O papel do gestor público, nesse sentido, é de suma importância
para apoiar a construção dessa narrativa; em primeiro lugar, fornecendo
e buscando de maneira sustentável o fornecimento da infraestrutura
básica que comporte a quantidade de pessoas que a cidade abriga,
atendendo à suas necessidades; e a seguir ou concomitantemente,
moldando ou reforçando a imagem vinculada aos elementos da
identidade local que contribuem para o futuro que se deseja construir -
tendo em mente sempre a gravidade de se falhar nessa comunicação,
construindo uma imagem desconectada da realidade local.
Caso se quisesse verificar de forma abrangente e estatística a
existência desta imagem negativa da cidade, ter-se-ia aplicado uma
pesquisa quantitativa através de questionário, que poderia ter sido
relacionada à taxa de retenção de estudantes ou taxa de evasão da
cidade, que também precisariam ser contabilizados. Talvez ainda seja
recente demais para se quantificar este impacto, mas pode ser trabalhado
futuramente.
Do mesmo modo, a partir de uma pesquisa quantitativa também
seria possível criar um quadro apresentando quais elementos específicos
compõem o quadro identitário do local e relacioná-lo a essa imagem,
para verificar se a imagem que os cidadãos possuem dele refletem
realmente esses fatores. No entanto, considerando a subjetividade da
98
questão e a quantidade de pessoas que precisariam responder a pesquisa
para validá-la, optou-se aqui pela pesquisa qualitativa; além disto, na
visão das cidades humanas inteligentes, este quadro deve ser construído
a partir de um trabalho conjunto dos setores da sociedade, impulsionado
pelo setor público (NEACSU, 2009), de forma que todas as pessoas se
sintam representadas no processo.
Compreende-se que trabalhar com valores relacionados à
identidade de uma cidade é complicado pelo grau de subjetividade
envolvido; entretanto, ignorá-los é ignorar que a cidade é composta por
pessoas, seres humanos com seus interesses, necessidades, desejos,
dores e dificuldades. A gestão de uma cidade verdadeiramente
inteligente deve entender a essencialidade destes fatores para seu
desenvolvimento e sustentabilidade dos serviços e estilo de vida
oferecido, para a construção da cidade que se deseja no futuro.
_ _ _ _
◆ **TAREFA PROPOSTA**:
Traduza para o inglês a seguinte frase do texto sobre gestão pública e identidade urbana: "Talvez ainda seja recente demais para se quantificar este impacto, mas pode ser trabalhado futuramente."

◆ **EXTRATO DE DADOS**:
_ _ _ _
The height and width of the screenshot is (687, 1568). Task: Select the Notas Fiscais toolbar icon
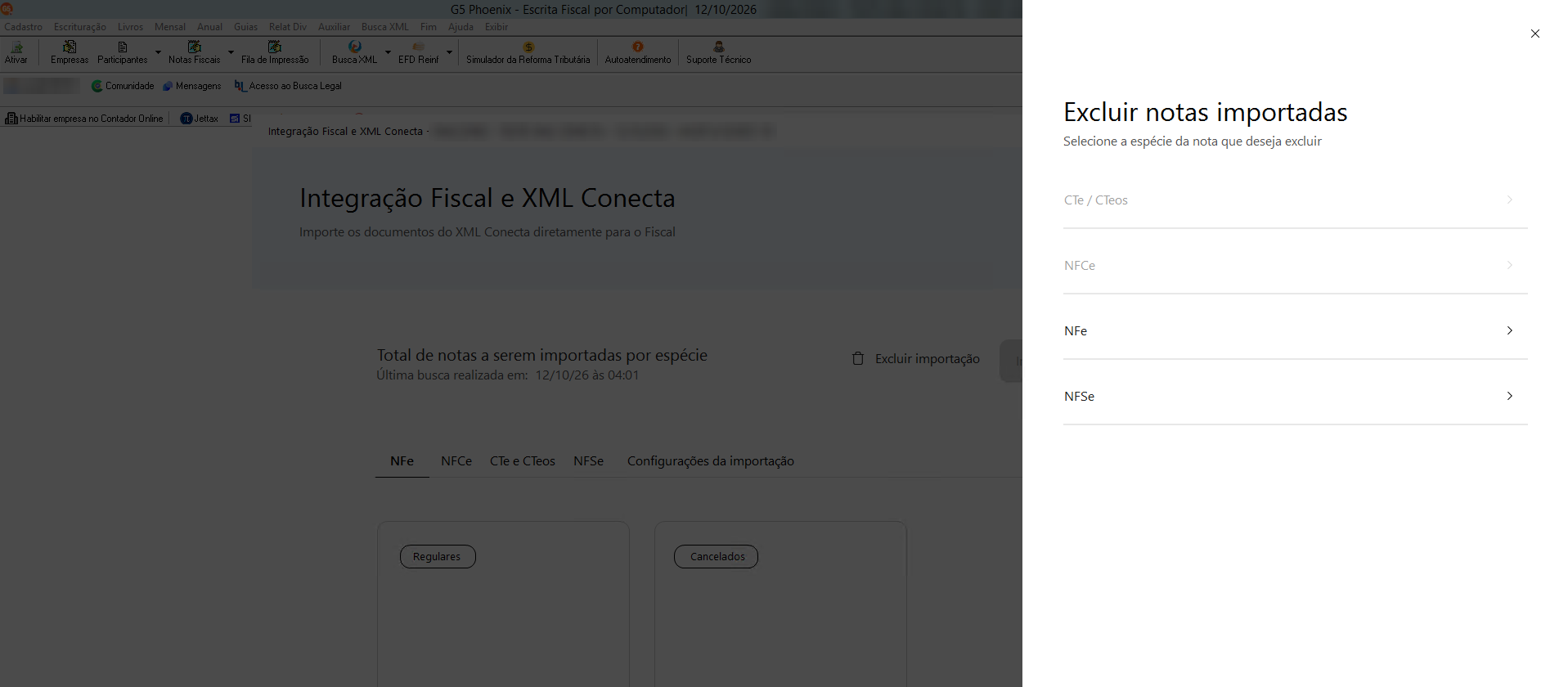[x=194, y=47]
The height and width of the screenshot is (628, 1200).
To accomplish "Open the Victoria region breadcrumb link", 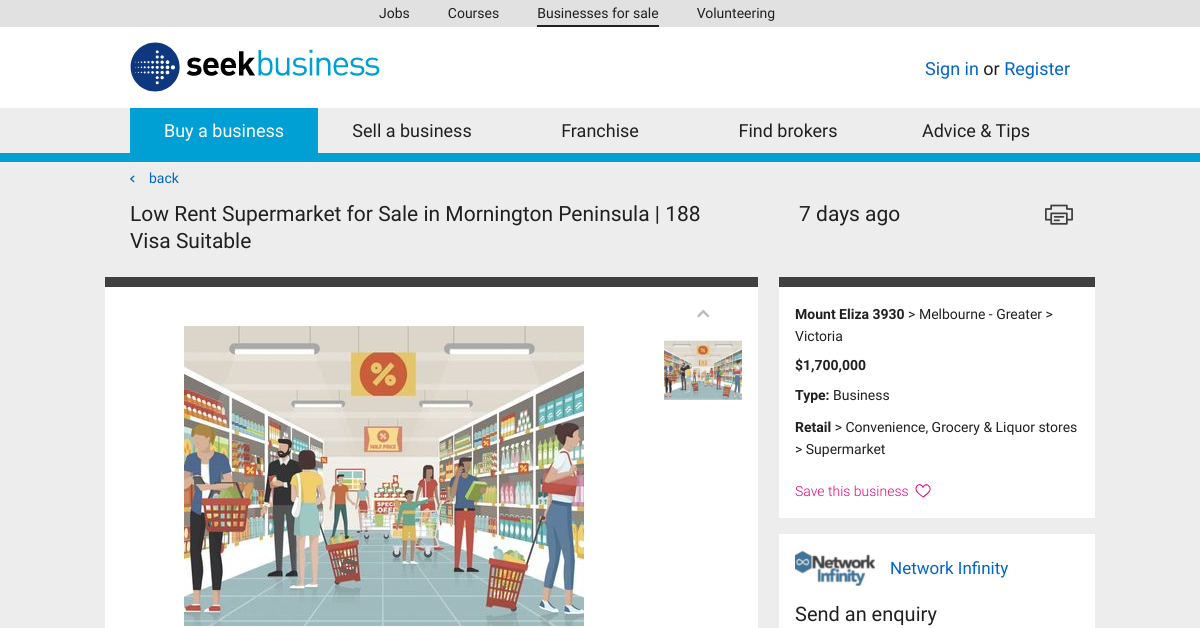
_ _ _ _
◆ **RESOLUÇÃO DO EXERCÍCIO**:
Perhaps it is still too soon to quantify this impact, but it can be addressed in the future.